The work by Biasin and colleagues examined whether aerobic exercise could be implemented during inpatient stroke rehabilitation [24]. The primary physical therapist would refer appropriate people poststroke (based on inclusion/exclusion criteria) for study enrollment. All participants performed a submaximal exercise test prior to the commencement of the aerobic exercise intervention. The supervising physical therapist led the exercise group with assistance from trained support personnel. While the exercise program was feasible, challenges related to conflicting therapy sessions or medical treatment were noted. Further, the authors noted that not all participants reached their target exercise duration or intensity due to the conservative exercise prescription despite having information about exercise performance from the submaximal exercise test. This raises an interesting point about the possible lack of knowledge regarding exercise testing and prescription for people after stroke.

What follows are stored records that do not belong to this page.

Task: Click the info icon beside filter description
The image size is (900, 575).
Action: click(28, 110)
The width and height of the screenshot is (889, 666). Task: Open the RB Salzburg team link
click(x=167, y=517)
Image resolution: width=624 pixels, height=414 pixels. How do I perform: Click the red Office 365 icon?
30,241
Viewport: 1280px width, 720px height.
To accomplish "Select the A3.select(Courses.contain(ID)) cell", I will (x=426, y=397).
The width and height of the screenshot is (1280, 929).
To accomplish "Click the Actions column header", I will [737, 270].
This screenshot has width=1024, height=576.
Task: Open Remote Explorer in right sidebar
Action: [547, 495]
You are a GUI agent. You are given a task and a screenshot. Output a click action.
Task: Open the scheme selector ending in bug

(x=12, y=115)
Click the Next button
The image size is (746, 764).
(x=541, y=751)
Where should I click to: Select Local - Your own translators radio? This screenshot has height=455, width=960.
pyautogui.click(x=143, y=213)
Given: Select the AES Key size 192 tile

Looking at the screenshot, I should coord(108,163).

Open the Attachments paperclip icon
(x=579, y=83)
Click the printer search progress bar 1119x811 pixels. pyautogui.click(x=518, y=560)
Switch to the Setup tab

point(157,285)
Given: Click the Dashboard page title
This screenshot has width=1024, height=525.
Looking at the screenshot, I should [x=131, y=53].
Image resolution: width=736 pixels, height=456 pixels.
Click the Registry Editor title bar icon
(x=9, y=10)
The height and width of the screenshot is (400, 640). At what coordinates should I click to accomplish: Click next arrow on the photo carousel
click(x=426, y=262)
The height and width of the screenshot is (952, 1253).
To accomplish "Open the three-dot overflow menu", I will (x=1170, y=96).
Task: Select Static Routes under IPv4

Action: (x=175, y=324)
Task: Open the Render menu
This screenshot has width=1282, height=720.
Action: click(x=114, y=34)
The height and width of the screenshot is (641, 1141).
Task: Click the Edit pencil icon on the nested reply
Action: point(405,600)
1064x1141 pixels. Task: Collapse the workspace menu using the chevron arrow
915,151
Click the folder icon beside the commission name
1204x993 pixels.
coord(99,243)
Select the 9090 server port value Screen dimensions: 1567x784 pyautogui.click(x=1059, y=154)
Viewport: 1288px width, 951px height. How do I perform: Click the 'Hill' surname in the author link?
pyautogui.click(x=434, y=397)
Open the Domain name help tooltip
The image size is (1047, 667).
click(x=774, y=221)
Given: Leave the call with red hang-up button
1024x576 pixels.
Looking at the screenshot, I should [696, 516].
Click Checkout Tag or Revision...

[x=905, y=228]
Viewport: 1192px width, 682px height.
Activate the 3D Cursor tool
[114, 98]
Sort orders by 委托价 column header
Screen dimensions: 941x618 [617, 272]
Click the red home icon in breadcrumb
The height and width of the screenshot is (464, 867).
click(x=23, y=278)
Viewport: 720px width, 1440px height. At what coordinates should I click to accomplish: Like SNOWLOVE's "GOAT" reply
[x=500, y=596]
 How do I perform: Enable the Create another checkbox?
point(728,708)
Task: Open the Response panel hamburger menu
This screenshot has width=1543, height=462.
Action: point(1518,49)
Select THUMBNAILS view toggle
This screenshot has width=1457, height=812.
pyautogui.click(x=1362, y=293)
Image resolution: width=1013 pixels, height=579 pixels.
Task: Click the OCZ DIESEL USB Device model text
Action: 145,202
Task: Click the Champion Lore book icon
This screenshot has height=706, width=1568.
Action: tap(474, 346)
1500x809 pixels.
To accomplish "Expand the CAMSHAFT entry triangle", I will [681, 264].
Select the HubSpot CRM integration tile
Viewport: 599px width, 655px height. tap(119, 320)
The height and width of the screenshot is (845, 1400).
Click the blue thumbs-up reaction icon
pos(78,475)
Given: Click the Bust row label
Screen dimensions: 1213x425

Identified Barriers for Aerobic Exercise Prescription
Despite the known benefits of aerobic exercise, many clinicians underutilize aerobic exercise during neurologic rehabilitation [25]. In a study published in 2013, 155 physical therapists in Canada responded to a survey regarding their knowledge about utilizing aerobic exercise in neurologic rehabilitation. Most of the respondents reported that aerobic exercise should be used in the treatment plan. However, only 2 % performed an exercise test that could be used to guide an appropriate exercise prescription plan, while the majority used the electronic health record for guidance.
Although recent exercise recommendations have been published [1••], there is still limited information from randomized controlled trials (RCTs) to guide healthcare professionals on aerobic exercise prescription in people following stroke specifically during stroke rehabilitation. In order to accurately prescribe exercise, we must have an understanding of the components of exercise prescription. Further, when this information and data is lacking in research trials, the interpretation of results may be insufficient for the replication of exercise prescription in clinical settings [26••].
The FITT Principle
The components of exercise prescription are frequency, intensity, time, and type (or modality), which are often referred to as the FITT principle [13]. The components of the FITT principle constitute the exercise dose or quantity needed to improve health similar to a pharmacologic intervention. According to a recent systematic review of 37 randomized controlled exercise trials conducted in people after stroke (subacute and chronic), studies appear to be devoid of reporting on all components of the FITT principle [26••]. The frequency and type of modality were reported in 94.6 % of the trials, while exercise intensity was defined in only 59 % of the RCTs. Time was described in 91.9 % of the trials. In order to successfully interpret the findings from stroke exercise trials and implement into clinical practice, more attention must be placed on including and reporting on all of the components of exercise prescription.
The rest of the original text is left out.